Re: [PATCH] KVM: PPC: Book3S HV: Make the guest MMU hash table size configurable

Avi Kivity <avi@xxxxxxxxxx> · Mon, 30 Apr 2012 11:31:42 +0300

On 04/30/2012 07:40 AM, Paul Mackerras wrote:
> On Sun, Apr 29, 2012 at 04:37:33PM +0300, Avi Kivity wrote:
>
> > How difficult is it to have the kernel resize the HPT on demand?
>
> Quite difficult, unfortunately.  The guest kernel knows the size of
> the HPT, and the paravirt interface for updating it relies on the
> guest knowing it, since it is used in the hash function (the computed
> hash is taken modulo the HPT size).
>
> And even if it were possible to notify the guest that the size was
> changing, since it is a hash table, changing the size requires
> traversing the table to move hash entries to their new locations.
> When reducing the size one only has to traverse the part that is going
> away, but even that will be at least half of the table since the size
> is always a power of 2.

I'm no x86 fan but I'm glad we have nothing like that over there.

>
> >  Guest
> > size is meaningless in the presence of memory hotplug, and having
> > unprivileged userspace pin down large amounts of kernel memory us
> > undesirable.
>
> I agree.  The HPT is certainly not ideal.  However, it's what we have
> to deal with on POWER hardware.
>
> One idea I had is to reserve some contiguous physical memory at boot
> time, say a couple of percent of system memory, and use that as a pool
> to allocate HPTs from.  That would limit the impact on the rest of the
> system and also make it more likely that we can find the necessary
> amount of physically contiguous memory.
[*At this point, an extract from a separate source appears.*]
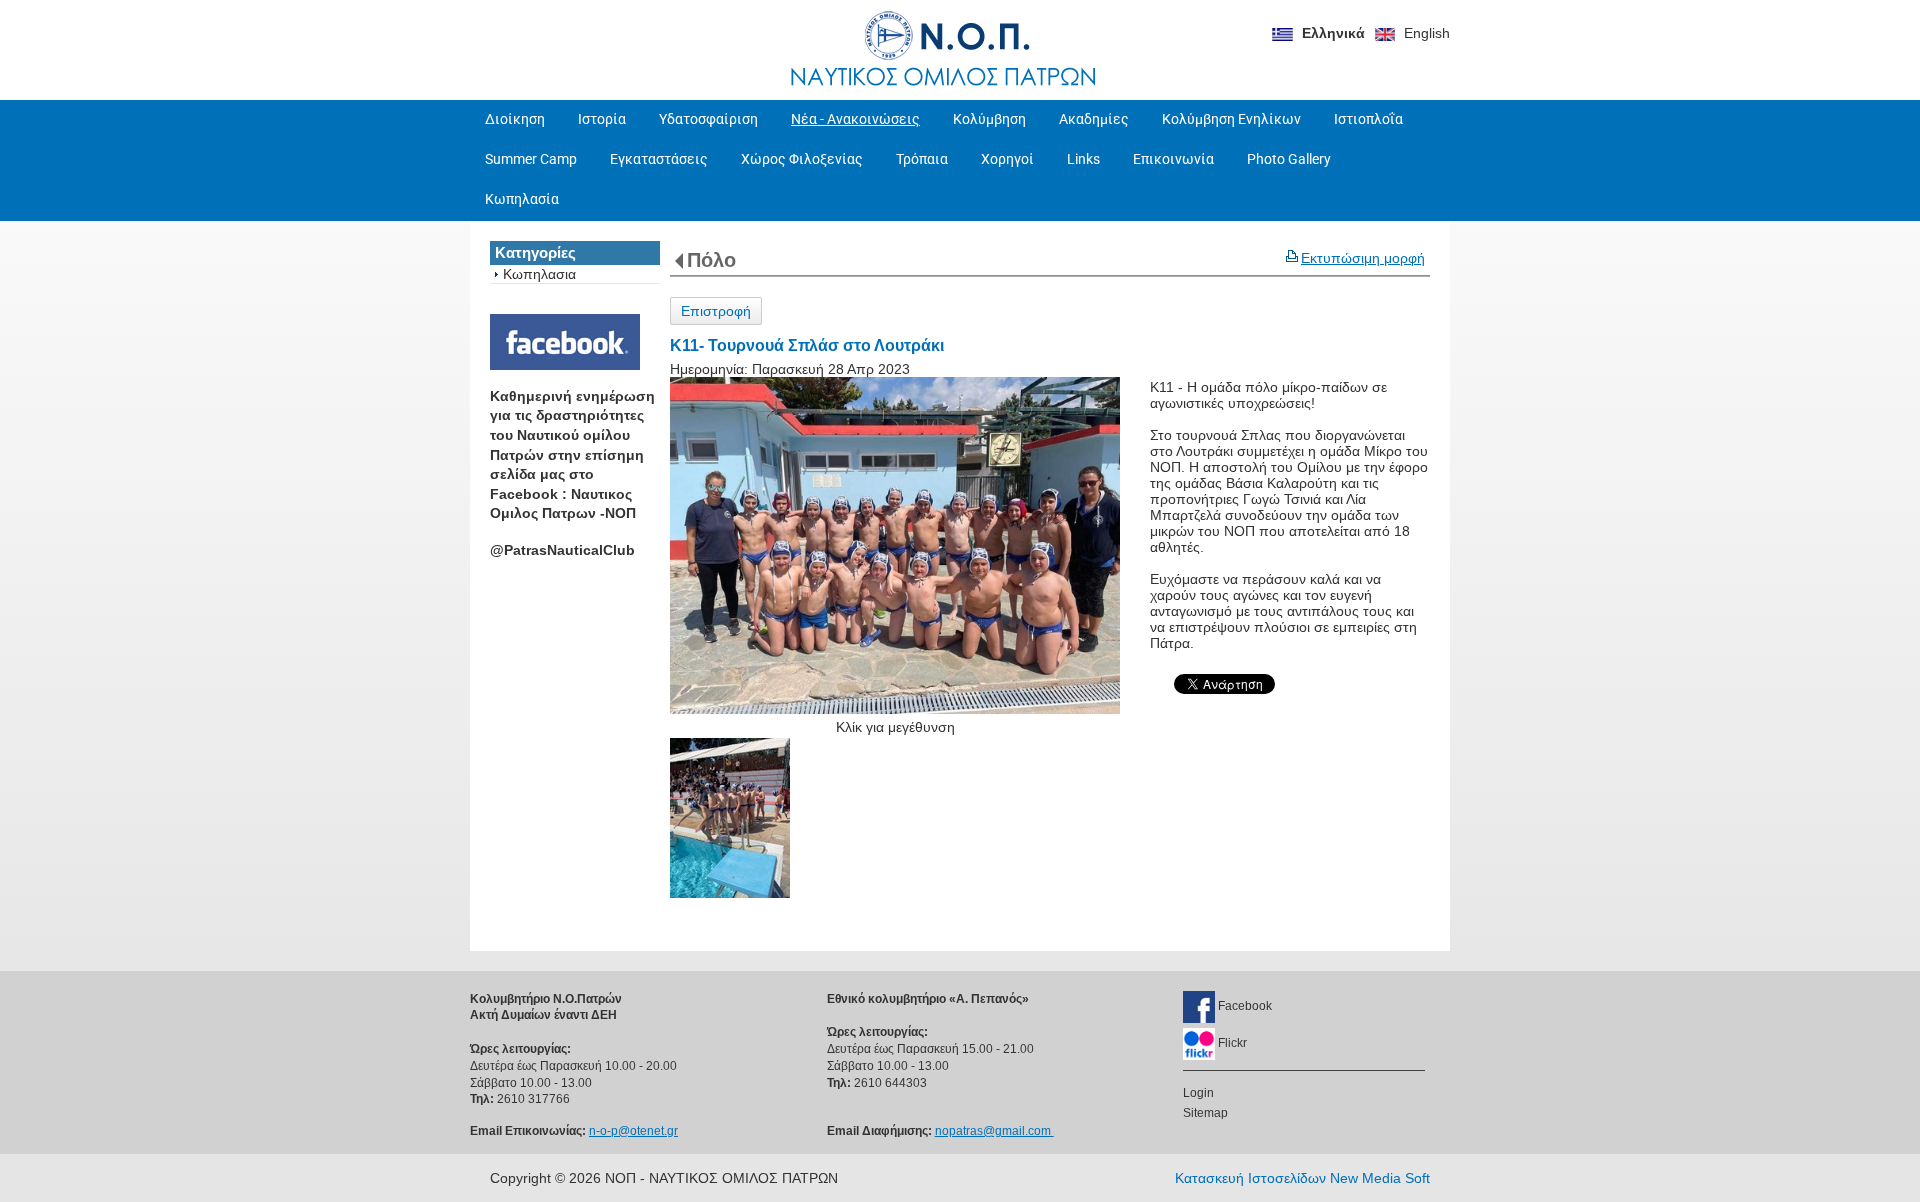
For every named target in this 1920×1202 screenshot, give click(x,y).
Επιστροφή (716, 311)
Doesn't that limit the number of guests that can run?

> > On x86 we grow and shrink the mmu resources in response to guest demand
> > and host memory pressure.  We can do this because the data structures
> > are not authoritative (don't know it that's the case for ppc) and
> > because they can be grown incrementally (pretty sure that isn't the case
> > on ppc).  Still, if we can do this at KVM_SET_USER_MEMORY_REGION time
> > instead of a separate ioctl, I think it's better.
>
> It's not practical to grow the HPT after the guest has started
> booting.  It is possible to have two HPTs: one that the guest sees,
> which can be in pageable memory, and another shadow HPT that the
> hardware uses, which has to be in physically contiguous memory.  In
> this model the size of the shadow HPT can be changed at will, at the
> expense of having to reestablish the entries in it, though that can be
> done on demand.  I have avoided that approach until now because it
> uses more memory and is slower than just having a single HPT.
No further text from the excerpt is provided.